Featuring a cast of serious blokes, ugly violence and a creeping sense of danger and doom, it’s still a fairly modest offering that could well slip through the cracks, although diehard fans of Game Of Thrones will surely be rushing out to catch this one as that cult show’s Nikolaj Coster-Waldau is the star and in very fine form, even if he is sporting a formidable walrus mustache.

Coster-Waldau’s Jacob is released from many years in a maximum security prison (it can’t be a good sign that he’s in cell number 13) and welcomed by Frank (or ‘Shotgun’, and played by Jon Bernthal, a.k.a. Netflix’s Punisher), who promises him anything he wants for the terrible things he did in jail. We then cut back and forth from flashbacks depicting Jacob’s former domestic life in Pasadena, California, with his wife Kate (Lake Bell) and young son, as well as his work as a fairly virtuous stockbroker. And we watch as one little mistake ruins his life.

Forced into serving at least 30 months in prison, Jacob is horrified by life inside and immediately starts to toughen up, and eventually he meets Shotgun and falls in with the Aryan Brotherhood as headed by the much-feared ‘Bottles’ (a very scary Jeffery Donovan). Soon he’s running drugs and becoming more and more violent in his attempts to be protected, but outside he’s shown to be increasingly exposed and at risk, as gunmen keep coming for him and he can’t trust anyone.

The cops on his trail, including the also-haunted Kutcher (Omari Hardwick), all think they can apprehend him before something terrible occurs, but it’s too late and the worst happened long ago, with Jacob (or ‘Money’) having already become a monster.

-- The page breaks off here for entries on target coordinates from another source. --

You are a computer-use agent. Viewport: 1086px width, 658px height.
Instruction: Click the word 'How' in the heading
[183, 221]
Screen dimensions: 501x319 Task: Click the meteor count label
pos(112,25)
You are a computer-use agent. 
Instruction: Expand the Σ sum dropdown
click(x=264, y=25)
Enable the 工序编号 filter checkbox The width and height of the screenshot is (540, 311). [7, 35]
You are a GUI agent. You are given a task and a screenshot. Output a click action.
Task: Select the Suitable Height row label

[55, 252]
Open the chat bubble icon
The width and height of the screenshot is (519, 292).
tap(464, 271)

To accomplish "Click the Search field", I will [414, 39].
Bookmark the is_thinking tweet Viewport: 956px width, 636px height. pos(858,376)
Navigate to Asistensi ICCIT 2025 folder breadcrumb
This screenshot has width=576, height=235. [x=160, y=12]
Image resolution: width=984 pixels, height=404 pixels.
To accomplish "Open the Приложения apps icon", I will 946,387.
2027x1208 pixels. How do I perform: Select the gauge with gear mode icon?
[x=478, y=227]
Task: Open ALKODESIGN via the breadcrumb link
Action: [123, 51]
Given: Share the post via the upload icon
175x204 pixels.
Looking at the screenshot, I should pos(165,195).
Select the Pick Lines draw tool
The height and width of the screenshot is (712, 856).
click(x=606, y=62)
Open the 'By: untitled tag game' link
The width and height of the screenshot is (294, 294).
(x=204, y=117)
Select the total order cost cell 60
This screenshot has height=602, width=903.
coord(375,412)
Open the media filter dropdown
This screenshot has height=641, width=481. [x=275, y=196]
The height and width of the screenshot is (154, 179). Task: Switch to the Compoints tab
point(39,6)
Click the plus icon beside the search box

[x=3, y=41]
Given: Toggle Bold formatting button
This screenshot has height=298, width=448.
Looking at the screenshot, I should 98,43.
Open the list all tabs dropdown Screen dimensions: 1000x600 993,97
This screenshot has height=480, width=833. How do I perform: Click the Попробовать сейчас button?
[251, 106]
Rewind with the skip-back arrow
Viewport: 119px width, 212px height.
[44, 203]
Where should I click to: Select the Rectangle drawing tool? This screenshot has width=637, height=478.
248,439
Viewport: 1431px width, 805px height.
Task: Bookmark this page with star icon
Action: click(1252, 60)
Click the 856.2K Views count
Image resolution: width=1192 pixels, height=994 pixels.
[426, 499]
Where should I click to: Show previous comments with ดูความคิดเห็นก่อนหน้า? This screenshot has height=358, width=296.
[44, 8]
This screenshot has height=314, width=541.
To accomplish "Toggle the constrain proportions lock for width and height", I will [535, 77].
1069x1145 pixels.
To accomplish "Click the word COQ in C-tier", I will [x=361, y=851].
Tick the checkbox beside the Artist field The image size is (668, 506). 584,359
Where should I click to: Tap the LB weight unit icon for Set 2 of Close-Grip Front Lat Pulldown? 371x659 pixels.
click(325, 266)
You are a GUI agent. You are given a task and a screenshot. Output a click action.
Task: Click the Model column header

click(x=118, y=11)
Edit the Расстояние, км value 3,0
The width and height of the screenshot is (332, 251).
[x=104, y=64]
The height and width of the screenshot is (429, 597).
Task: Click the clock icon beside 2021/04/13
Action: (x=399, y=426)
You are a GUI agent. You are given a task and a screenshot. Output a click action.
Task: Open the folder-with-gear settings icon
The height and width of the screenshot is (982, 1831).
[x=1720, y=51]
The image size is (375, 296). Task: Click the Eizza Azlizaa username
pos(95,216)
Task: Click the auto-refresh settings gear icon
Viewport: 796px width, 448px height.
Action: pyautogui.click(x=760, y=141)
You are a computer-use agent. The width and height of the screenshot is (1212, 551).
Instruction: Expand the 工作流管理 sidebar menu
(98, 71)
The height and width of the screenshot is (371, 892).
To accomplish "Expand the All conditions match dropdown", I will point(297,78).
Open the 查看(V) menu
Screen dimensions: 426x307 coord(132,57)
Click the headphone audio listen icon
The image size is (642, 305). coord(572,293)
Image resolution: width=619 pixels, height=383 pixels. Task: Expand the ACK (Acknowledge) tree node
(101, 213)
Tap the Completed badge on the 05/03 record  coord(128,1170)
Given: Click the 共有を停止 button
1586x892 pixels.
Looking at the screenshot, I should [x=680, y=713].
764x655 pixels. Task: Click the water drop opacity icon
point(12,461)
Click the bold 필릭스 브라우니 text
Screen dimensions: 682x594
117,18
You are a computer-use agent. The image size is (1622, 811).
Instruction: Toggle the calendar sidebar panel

But, again, it was always going to happen, and Coster-Waldau’s performance ensures that we uncomfortably see the ruined man behind it all.

With an odd title that turns out to be bitterly ironic (Jacob wants to be a ‘shot caller’ like Bottles or the even nastier ‘Beast’, as played by Holt McCallany, but when he is, it destroys him), this is, again, a smallish film that could well get lost in the commercial crush — or seem a hard sell for those seeking something light and dopey for the silly season.

Rated MA. Shot Caller is in cinemas now.